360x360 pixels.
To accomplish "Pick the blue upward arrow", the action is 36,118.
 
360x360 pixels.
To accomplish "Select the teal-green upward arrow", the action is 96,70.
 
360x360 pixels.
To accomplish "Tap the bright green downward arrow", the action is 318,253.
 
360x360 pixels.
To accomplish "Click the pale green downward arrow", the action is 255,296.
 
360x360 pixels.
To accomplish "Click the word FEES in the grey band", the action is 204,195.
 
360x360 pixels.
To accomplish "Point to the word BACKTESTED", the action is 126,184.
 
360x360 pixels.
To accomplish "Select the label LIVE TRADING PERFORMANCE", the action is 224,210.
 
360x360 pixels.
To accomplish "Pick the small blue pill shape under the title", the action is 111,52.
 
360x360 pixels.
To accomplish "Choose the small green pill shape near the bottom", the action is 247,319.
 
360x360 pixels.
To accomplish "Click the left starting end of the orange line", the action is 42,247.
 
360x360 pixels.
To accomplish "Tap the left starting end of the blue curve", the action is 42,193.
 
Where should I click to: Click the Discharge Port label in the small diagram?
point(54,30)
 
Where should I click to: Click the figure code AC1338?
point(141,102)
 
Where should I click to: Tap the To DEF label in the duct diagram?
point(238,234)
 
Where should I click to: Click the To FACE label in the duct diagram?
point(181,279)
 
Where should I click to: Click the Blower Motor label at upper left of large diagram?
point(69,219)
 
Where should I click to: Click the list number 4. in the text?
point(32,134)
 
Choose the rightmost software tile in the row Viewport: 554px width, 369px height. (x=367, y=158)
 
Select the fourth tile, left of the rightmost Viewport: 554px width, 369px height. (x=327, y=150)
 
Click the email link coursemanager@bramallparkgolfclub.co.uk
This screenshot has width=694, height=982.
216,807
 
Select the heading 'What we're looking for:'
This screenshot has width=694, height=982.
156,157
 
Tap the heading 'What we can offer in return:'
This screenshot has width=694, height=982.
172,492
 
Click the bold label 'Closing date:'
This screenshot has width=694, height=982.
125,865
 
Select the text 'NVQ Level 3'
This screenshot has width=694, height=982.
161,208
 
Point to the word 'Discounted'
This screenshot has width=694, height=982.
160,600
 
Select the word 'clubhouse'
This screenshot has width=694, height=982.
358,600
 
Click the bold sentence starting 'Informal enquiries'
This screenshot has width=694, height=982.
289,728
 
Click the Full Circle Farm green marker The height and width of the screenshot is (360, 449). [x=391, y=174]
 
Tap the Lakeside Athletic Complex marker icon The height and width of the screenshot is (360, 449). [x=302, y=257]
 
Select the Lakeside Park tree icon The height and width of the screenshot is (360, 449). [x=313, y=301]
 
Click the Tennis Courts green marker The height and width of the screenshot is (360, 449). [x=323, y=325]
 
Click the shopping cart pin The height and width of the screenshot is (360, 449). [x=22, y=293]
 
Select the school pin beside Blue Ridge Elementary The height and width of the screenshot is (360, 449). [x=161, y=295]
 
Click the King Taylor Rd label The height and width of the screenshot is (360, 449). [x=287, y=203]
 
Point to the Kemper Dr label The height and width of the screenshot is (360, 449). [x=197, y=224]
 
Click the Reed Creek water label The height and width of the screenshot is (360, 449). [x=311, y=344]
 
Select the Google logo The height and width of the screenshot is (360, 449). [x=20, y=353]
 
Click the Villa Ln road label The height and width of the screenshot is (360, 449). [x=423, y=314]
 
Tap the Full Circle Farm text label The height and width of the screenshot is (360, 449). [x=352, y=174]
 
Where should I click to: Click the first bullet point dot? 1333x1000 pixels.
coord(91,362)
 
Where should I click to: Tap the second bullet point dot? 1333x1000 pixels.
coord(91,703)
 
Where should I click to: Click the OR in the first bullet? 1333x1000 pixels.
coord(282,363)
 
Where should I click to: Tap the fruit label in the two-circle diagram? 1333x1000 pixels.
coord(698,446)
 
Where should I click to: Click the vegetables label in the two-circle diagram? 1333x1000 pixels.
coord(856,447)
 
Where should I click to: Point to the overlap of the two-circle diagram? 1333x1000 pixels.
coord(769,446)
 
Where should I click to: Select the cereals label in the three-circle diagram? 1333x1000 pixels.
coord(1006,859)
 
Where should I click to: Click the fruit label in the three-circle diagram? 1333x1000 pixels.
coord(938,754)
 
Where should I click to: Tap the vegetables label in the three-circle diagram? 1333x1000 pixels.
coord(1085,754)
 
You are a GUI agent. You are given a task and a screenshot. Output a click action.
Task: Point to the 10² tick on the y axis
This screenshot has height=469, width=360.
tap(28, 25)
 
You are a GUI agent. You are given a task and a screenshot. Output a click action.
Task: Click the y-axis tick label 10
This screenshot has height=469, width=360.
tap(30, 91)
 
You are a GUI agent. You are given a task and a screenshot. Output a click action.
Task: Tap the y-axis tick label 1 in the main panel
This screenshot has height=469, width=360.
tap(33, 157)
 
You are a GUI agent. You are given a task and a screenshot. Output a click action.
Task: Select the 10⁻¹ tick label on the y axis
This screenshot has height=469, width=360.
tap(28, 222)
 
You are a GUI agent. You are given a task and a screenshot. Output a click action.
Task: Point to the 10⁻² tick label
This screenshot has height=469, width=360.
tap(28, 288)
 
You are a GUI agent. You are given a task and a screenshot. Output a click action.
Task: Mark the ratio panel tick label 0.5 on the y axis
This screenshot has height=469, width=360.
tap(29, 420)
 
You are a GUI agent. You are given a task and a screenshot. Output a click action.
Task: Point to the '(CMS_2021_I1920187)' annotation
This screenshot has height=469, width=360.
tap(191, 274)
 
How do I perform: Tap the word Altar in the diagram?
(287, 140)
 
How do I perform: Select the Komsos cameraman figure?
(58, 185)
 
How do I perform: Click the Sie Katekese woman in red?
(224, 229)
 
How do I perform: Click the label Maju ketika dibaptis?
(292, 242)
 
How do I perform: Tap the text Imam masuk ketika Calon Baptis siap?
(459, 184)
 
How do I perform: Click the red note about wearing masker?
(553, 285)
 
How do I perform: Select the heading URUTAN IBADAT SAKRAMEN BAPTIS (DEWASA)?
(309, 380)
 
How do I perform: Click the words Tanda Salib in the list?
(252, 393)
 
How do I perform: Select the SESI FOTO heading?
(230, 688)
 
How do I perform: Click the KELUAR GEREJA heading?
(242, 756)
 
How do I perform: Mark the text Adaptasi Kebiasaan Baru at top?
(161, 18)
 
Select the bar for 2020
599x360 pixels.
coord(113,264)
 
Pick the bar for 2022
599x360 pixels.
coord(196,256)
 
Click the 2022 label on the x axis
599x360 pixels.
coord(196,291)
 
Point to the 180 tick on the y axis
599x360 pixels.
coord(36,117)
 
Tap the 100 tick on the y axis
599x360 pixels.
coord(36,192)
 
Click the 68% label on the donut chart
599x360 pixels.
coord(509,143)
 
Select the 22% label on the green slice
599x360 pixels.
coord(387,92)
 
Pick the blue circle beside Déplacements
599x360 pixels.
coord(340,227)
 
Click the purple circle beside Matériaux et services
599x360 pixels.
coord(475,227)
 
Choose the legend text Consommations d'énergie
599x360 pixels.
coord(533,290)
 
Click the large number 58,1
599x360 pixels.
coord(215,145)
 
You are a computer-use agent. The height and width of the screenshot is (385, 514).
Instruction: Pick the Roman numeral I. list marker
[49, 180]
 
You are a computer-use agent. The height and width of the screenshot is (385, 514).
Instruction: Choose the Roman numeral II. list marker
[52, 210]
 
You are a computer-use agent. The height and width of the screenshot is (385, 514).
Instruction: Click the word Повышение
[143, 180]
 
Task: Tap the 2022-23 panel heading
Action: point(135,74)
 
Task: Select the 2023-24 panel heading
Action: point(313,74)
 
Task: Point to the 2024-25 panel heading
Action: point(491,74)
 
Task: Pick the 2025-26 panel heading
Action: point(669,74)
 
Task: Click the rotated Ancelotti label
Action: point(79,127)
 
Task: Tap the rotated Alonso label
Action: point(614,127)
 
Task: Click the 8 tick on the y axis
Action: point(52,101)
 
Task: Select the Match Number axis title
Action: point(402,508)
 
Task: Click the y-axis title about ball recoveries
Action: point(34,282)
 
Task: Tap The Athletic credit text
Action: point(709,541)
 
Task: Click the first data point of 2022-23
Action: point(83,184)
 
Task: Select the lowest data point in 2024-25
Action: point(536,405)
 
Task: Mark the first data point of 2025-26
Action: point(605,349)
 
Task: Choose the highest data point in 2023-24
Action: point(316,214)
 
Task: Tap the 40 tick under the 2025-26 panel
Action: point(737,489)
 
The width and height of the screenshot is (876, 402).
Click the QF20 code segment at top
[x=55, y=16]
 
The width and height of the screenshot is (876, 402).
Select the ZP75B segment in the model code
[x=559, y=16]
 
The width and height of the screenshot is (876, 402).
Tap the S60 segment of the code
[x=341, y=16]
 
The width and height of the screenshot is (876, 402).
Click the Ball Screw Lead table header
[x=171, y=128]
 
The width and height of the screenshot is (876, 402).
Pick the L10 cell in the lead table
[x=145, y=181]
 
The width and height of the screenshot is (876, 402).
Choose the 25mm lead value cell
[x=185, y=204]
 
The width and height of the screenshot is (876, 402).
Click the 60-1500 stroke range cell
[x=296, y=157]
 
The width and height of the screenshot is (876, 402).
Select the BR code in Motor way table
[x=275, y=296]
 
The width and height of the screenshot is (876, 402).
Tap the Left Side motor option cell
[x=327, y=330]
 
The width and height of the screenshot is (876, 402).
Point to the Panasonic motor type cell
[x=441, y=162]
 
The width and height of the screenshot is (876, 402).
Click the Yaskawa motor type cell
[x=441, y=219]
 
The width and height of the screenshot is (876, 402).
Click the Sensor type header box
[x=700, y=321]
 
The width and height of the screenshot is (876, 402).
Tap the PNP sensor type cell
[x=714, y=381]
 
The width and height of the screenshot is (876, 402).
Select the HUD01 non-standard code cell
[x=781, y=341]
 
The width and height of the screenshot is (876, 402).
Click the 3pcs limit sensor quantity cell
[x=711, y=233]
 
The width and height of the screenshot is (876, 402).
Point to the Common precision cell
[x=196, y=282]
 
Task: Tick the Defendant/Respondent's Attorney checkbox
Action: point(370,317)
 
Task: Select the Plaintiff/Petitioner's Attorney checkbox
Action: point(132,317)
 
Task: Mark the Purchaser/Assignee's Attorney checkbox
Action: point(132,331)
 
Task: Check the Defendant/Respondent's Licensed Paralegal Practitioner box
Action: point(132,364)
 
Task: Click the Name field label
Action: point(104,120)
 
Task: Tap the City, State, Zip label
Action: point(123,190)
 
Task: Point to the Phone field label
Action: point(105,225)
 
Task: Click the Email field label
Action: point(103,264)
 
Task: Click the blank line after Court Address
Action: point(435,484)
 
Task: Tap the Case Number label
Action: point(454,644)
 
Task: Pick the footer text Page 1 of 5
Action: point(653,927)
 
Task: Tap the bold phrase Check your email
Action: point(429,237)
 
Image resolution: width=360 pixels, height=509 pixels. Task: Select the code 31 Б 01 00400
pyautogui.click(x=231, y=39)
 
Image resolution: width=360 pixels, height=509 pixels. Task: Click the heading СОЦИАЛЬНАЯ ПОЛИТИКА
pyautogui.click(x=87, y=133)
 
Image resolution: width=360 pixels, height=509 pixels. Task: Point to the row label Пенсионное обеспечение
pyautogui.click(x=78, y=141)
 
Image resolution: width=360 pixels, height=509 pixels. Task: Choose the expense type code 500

_____

## EXERCISE INSTRUCTIONS
Tally the lines in the items above that contain the string "duct" and give only that number.

## RESULT
2